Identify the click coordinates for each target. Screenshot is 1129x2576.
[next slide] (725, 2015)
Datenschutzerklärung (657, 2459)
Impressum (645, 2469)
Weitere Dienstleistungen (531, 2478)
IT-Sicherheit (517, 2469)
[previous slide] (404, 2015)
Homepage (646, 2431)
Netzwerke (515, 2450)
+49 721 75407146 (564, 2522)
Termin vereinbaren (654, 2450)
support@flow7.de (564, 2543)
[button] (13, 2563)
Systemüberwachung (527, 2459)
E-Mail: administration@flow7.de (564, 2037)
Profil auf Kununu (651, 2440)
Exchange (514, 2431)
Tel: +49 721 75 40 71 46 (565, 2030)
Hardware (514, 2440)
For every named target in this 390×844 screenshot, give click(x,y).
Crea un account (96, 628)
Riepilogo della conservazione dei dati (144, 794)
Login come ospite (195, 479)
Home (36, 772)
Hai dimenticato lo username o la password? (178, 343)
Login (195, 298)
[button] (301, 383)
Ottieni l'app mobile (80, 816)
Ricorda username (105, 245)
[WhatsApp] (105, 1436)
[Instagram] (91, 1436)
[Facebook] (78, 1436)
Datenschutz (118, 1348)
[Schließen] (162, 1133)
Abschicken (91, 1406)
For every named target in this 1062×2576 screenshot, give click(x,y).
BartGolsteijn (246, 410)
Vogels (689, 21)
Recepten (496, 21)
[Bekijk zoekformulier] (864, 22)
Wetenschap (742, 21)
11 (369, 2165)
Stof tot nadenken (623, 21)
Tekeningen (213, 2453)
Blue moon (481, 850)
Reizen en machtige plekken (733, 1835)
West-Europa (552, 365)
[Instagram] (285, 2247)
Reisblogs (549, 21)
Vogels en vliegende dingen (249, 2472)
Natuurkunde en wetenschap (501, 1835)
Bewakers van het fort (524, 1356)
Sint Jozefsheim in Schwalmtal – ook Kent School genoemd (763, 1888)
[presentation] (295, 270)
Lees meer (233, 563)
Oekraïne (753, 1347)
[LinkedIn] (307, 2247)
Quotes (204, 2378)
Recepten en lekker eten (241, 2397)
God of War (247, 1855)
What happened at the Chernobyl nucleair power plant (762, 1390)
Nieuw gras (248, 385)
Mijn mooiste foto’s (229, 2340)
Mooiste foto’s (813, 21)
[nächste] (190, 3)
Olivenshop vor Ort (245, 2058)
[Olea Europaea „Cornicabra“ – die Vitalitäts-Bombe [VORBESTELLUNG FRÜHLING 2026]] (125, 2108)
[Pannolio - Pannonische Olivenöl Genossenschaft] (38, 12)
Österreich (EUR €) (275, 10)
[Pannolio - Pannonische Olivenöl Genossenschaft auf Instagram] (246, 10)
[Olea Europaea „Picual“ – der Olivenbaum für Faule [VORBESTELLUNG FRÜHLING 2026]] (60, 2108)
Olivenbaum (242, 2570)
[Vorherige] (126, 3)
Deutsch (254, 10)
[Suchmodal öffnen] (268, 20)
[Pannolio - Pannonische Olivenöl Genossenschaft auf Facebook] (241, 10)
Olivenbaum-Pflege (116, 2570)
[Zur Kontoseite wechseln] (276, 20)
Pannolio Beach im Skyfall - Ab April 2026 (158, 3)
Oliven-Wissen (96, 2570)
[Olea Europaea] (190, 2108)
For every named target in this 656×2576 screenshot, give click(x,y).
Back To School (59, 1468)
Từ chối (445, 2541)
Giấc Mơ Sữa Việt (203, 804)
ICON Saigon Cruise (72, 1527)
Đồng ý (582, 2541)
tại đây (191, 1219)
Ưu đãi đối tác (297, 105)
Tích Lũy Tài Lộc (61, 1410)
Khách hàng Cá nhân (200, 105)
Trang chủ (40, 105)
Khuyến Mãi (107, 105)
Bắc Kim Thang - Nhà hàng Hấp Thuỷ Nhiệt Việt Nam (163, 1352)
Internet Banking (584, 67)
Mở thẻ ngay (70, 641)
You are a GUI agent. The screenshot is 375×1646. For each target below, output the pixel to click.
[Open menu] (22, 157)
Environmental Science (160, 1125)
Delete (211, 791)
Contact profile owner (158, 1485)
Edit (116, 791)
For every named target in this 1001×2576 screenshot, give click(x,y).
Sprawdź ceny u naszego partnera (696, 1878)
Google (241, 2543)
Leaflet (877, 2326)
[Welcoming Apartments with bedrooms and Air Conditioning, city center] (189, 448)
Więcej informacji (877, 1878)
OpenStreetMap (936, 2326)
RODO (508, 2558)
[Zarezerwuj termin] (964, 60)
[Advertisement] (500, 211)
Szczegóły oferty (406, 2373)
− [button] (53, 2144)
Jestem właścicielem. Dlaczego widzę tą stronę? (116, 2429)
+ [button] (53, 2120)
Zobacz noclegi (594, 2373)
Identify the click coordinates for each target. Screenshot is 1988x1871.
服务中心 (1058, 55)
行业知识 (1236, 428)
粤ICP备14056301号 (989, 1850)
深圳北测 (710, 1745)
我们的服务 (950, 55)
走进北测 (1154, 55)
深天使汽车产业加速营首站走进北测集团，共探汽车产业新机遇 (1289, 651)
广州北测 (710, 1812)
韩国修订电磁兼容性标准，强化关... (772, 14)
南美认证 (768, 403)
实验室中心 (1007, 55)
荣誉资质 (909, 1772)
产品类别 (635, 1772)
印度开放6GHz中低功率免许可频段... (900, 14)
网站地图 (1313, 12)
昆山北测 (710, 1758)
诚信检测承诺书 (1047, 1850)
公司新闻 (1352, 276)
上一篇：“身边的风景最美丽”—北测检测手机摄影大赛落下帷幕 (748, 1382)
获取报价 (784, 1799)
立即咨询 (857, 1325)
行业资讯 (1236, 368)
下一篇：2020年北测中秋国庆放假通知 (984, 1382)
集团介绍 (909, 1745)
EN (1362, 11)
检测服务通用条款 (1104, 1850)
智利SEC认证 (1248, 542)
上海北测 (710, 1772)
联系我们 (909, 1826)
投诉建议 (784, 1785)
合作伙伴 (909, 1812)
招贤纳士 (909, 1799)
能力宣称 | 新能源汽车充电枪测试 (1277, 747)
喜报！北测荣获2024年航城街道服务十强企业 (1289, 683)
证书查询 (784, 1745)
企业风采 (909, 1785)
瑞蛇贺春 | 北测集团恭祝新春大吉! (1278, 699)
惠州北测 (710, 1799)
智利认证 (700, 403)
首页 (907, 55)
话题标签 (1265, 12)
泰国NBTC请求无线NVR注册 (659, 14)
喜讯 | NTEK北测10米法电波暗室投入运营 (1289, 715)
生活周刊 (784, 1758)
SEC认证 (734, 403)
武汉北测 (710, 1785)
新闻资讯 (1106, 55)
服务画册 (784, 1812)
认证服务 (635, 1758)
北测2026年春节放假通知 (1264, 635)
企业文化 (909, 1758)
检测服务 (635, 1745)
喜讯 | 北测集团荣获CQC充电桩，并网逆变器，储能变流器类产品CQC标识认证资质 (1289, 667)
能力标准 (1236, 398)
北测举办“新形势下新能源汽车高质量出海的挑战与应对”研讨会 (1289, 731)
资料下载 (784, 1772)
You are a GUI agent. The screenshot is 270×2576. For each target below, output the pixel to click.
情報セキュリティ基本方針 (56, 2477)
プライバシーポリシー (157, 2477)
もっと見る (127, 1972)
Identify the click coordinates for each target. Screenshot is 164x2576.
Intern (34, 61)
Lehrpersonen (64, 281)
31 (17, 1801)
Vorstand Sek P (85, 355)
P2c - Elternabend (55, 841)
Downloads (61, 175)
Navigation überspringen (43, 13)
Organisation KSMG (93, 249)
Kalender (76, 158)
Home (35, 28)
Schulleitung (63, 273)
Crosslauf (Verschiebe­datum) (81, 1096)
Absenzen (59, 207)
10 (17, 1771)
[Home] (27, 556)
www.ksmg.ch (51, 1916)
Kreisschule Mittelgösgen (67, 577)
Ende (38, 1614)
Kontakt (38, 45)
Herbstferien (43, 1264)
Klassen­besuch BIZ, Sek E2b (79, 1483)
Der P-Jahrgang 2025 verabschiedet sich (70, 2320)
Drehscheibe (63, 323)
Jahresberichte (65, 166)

****************************************

Across all of the material above, how many lines contain the word "named"? Only the number should be given.

4